50% | 0.000000 | 1.000000 | 43.000000 | 1.000000 | 41.000000 | 1.000000 | 1.000000 | 1.000000 | 40.000000 | 1675.000000 | ... | 7.000000 | 3.000000 | NaN | NaN | NaN | 4050.000000 | 16.750000 | 35360.000000 | 0.000000 | 0.000000 |

75% | 29.000000 | 1.000000 | 54.000000 | 2.000000 | 43.000000 | 1.000000 | 4.000000 | 7.000000 | 40.000000 | 2300.000000 | ... | 8.000000 | 3.000000 | NaN | NaN | NaN | 5700.000000 | 23.000000 | 49920.000000 | 1.000000 | 0.000000 |

max | 810.000000 | 2.000000 | 85.000000 | 2.000000 | 46.000000 | 26.000000 | 8.000000 | 7.000000 | 99.000000 | 9999.000000 | ... | 8.000000 | 5.000000 | NaN | NaN | NaN | 9750.000000 | 99.990000 | 361920.000000 | 1.000000 | 1.000000 |

8 rows × 24 columns

## Exercise 1¶

How many observations have a college degree, how many does not have a college degree.

## Exercise 2¶

Show the raw difference of `earnhre_dollars`

between the group with college degree and that without the college.

## Exercise 3¶

Select the covariates that may be correlated with the treatment and dependent variables, use these covariates fit a logistic model to obtain propensity score.

## Exercise 4¶

Evaluate the common support of the treated and control groups

## Exercise 5¶

Obtain a matched sample using k:1 nearest neighbor method.
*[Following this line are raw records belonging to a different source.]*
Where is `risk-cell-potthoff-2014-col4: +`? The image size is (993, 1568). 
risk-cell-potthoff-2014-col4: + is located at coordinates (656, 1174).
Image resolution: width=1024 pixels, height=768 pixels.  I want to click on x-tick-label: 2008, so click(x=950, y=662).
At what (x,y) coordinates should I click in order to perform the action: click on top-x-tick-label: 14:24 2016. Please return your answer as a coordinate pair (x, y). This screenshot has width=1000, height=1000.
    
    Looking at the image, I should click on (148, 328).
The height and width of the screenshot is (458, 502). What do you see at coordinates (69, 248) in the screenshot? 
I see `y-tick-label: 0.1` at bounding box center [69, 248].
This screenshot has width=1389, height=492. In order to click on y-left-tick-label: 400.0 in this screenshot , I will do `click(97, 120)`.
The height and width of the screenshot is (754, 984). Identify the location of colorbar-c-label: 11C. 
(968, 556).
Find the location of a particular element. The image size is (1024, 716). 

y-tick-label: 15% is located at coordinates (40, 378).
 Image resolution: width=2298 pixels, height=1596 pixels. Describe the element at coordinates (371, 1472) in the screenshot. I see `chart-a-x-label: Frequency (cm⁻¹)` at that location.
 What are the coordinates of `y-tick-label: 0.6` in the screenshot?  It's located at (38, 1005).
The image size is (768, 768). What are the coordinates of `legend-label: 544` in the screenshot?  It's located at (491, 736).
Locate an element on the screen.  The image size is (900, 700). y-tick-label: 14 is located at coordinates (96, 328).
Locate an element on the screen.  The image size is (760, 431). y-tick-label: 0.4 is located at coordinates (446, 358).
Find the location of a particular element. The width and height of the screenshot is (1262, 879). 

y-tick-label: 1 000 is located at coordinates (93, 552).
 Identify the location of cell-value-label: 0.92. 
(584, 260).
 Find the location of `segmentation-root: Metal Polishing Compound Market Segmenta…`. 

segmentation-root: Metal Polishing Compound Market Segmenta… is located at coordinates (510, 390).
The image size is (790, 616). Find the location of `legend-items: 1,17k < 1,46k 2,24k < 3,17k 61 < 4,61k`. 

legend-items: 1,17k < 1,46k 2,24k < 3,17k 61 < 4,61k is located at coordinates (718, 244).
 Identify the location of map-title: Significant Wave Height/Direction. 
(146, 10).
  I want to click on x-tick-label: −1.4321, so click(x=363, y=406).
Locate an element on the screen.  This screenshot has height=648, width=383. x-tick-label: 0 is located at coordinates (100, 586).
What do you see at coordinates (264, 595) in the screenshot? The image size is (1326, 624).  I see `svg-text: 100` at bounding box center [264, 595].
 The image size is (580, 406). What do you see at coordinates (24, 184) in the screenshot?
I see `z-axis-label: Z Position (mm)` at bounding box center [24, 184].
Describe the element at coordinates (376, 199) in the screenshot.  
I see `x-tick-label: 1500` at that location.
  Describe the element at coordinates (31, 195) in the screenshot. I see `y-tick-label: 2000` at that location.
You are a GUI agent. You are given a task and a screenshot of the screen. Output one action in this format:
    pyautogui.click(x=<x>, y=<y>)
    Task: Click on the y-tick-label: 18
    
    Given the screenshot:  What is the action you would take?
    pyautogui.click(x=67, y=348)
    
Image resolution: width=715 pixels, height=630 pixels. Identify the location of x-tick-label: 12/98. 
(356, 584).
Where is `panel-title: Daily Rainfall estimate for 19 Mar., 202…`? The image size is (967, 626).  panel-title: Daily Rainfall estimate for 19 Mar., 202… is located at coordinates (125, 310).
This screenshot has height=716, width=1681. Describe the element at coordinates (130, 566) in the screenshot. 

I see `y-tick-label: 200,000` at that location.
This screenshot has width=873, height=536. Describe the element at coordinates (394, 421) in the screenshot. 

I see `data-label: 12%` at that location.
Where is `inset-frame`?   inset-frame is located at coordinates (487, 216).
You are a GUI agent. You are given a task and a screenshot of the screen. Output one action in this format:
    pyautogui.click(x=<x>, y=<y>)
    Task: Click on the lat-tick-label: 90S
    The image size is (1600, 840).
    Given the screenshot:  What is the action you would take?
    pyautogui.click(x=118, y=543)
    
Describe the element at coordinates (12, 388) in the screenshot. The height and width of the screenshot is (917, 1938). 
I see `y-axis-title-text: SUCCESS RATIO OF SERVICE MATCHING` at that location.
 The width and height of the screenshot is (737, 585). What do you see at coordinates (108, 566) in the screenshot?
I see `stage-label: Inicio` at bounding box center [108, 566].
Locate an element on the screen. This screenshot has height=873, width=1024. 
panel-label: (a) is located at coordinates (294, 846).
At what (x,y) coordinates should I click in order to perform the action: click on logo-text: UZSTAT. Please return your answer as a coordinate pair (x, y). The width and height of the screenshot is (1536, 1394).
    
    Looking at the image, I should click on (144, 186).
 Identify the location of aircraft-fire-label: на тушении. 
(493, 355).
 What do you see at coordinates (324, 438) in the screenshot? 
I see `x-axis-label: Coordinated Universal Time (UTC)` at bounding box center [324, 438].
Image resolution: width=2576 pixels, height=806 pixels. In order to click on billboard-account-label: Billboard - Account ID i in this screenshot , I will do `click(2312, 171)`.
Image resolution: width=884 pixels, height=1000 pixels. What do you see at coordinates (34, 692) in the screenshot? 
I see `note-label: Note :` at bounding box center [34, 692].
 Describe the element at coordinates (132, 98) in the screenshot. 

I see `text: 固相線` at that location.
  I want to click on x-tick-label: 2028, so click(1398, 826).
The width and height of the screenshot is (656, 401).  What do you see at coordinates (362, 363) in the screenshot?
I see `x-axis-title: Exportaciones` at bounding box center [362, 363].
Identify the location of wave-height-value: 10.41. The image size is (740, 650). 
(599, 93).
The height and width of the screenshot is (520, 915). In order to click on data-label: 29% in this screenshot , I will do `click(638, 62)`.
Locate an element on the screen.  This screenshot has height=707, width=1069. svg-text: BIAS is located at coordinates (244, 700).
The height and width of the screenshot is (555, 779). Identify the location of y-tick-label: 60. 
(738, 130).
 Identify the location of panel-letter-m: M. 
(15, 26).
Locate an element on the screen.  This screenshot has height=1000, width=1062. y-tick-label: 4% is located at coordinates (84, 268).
Show the top ten rows of the matched data

## Exercise 6¶

Conduct a t-test between the treatment and control group using the matched data. Interpret the result. Are covariates balanced?

## Exercise 7¶

Fit four separate regression models to estimate the effect of college education on earning per hour. - an OLS model, including only the treatment variable - an OLS model, including the treatment variable and covariates - a weighted least squared model, including only the treatment variable, using the weight obtained by propensity score matching - a weighted least squared model, including the treatment variable and covariates, using the weight obtained by propensity score matching

Compare the above four models, interpret the results.